Scorpion census: Researchers update global record of medically significant scorpions
Scorpions can be found at every corner of the globe and on six of the seven continents, from the southern tip of South America to the arid expanse of the Sahara Desert.
That makes any rigorous accounting of the world's venomous scorpions—and their various effects on human beings—an extremely tall task. But in a new study published in the journal Toxicon, a team of Florida State University researchers proved they were up to the challenge.
In their report, the team documented 104 species spanning dozens of countries, providing a vital update to the global record of medically significant scorpions, or scorpions whose venom could be alternately gravely harmful or medically beneficial to human beings.
Their work helps modernize the study of scorpion epidemiology and reveals important gaps in the processes by which scorpions are collected, identified and characterized.
"There's a lot of hype about scorpions, about how they can kill you or send you to the emergency room," said FSU doctoral candidate Micaiah Ward, who led the study. "In some cases, that's absolutely true. But there are over 2,200 species of scorpion. Only about 30 of them might put you in the hospital, and of those, symptoms vary based on age and health."
Scorpions, like scores of other species, evolved venom as a tool for defense and predation. Often, scorpions' venom will develop in response to specific adaptations in their predators or prey, triggering a spiraling co-evolutionary process that produces more lethal venom in the scorpions and more robust resistances in their adversaries.
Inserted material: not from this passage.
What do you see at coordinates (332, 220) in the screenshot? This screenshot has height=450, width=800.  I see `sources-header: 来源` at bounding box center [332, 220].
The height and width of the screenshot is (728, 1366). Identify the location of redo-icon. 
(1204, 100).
For this study, Ward and her colleagues conducted an exhaustive review of existing research in an effort to compile a comprehensive catalog of medically significant scorpions, their native locations and the severity of their symptoms. Their review shows that, while scorpions have propagated successfully throughout the globe, the most dangerous species appear in clustered hotspots.
"Most of the really harmful scorpions, the types that induce symptoms that could be fatal if not properly treated, are distributed throughout Asia, the Middle East, some in Africa, very few in the United States and quite a few in South America, particularly Brazil," Ward said.
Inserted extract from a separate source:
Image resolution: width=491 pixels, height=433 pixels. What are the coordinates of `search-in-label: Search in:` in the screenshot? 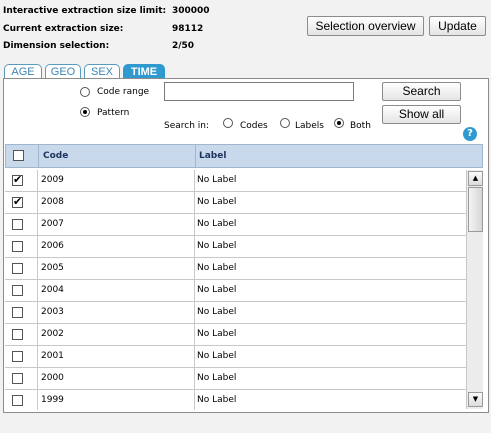 It's located at (187, 126).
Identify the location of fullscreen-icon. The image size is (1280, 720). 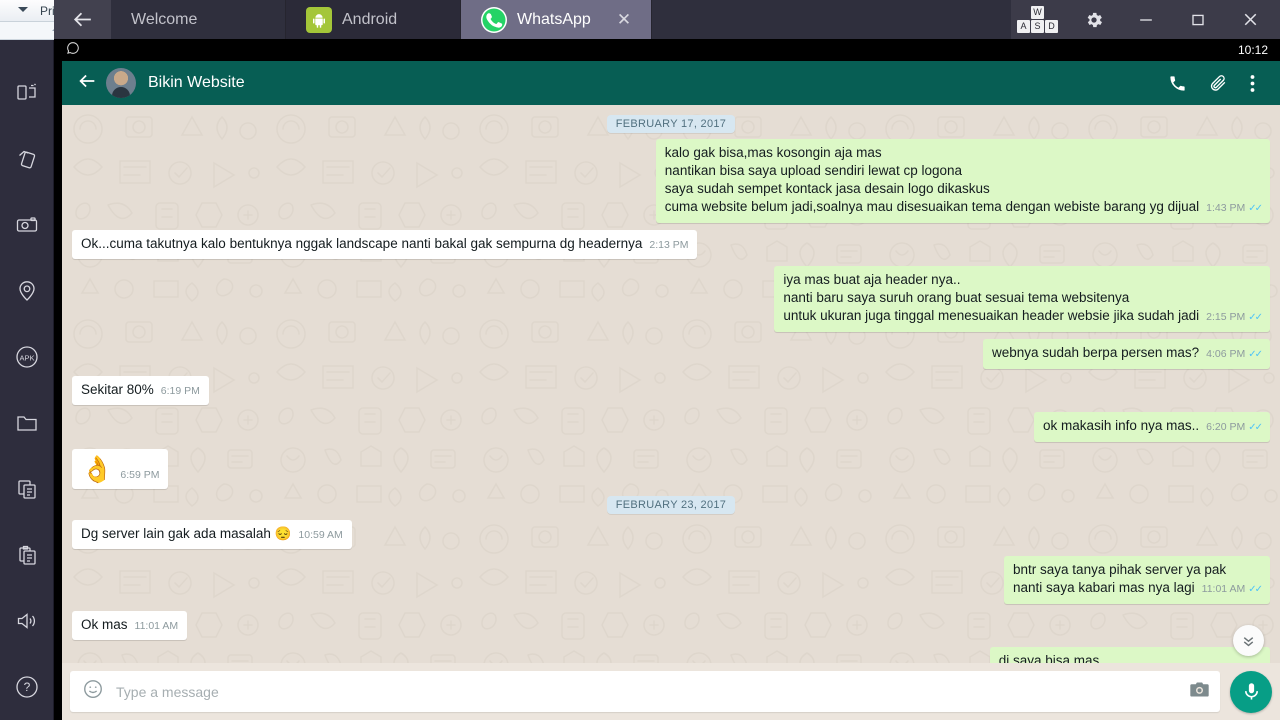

A dangerous cocktail of tiny neurotoxic peptides gives some scorpion venom a decidedly unfriendly edge, but other scorpions produce venom that humans have learned to use to their advantage. One Iranian species produces a toxin that scientists suggest could be used to treat brain tumors, despite a name that sounds more malevolent than medicinal.
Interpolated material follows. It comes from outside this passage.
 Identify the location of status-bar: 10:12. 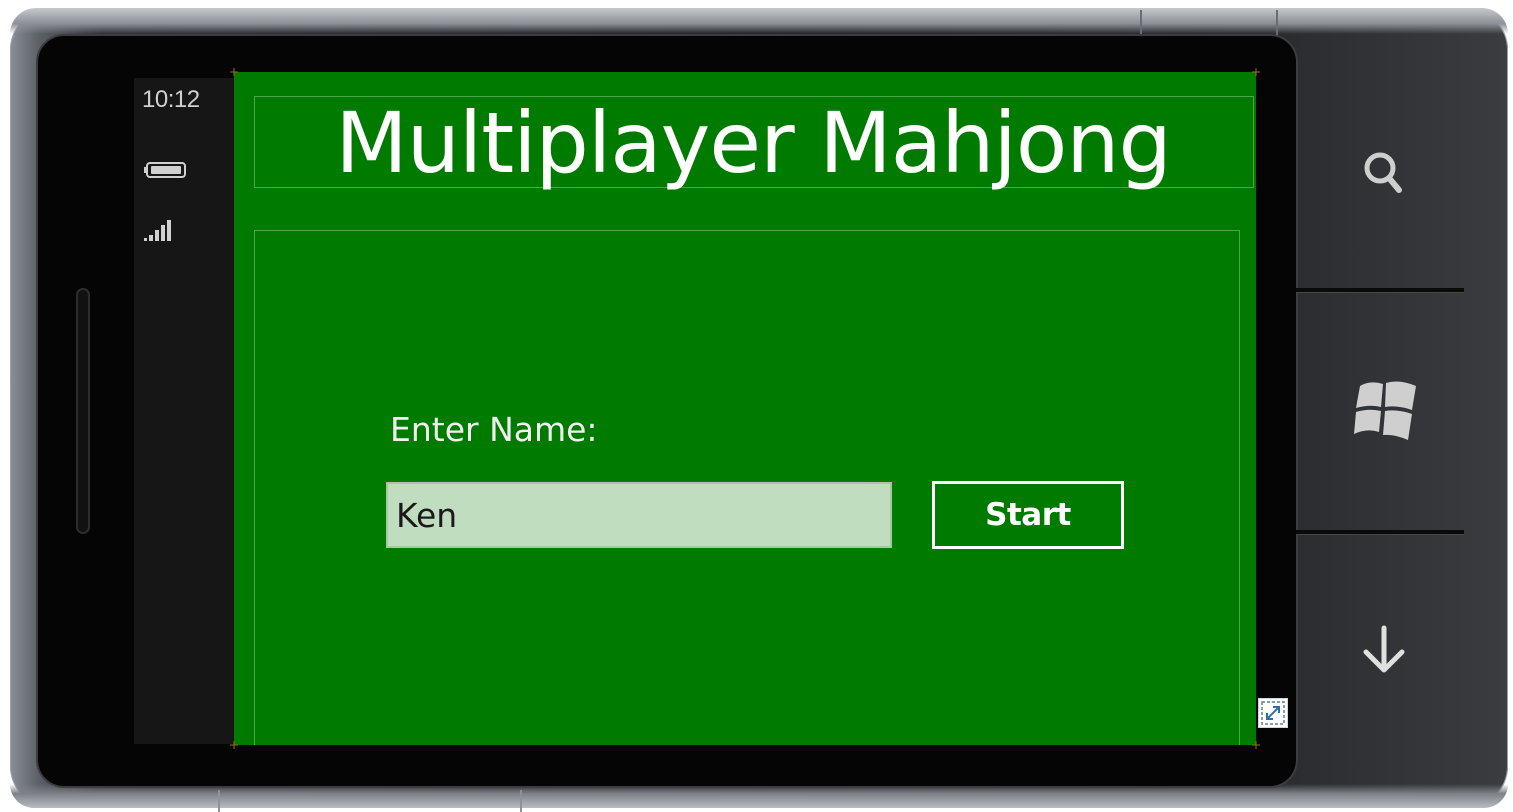
(184, 411).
"It's common name is the deathstalker scorpion," Ward said "It produces a toxin that targets certain brain tumors to stop their growth. It's also called 'tumor paint' because they can use it to highlight a tumor before surgery so that they cut out all the parts of the tumor without leaving anything behind."
In addition to cataloging and mapping medically significant scorpions, the researchers' review also functioned as an investigation into the mechanisms of scorpion research itself. Their report revealed a number of disconnects between the many disciplines studying these species. Clinicians treating scorpion stings, Ward said, rarely communicate with scientists studying the properties of scorpions' venom or the nature of their habitats. The result was frequent discrepancies in the data.
"That was the biggest challenge," Ward said. "We were finding a bunch of reports for scorpions that were blown way out of proportion or that had the wrong species name. We tried to do our best with the updated phylogenies of different families of scorpions and where they are. It's not perfect, and it will change as we get more data."
How to go about collecting more reliable data? Ward said all citizen scientists can have a part to play.
"The first thing to do if you get stung by a scorpion is to stay calm," she said. "If you can, try to take a picture of the scorpion or put it in a cup and bring it to the emergency room with you. They can send it to a museum or somewhere where they can properly identify that species and associate it with the specific symptoms that you have. That's what we need."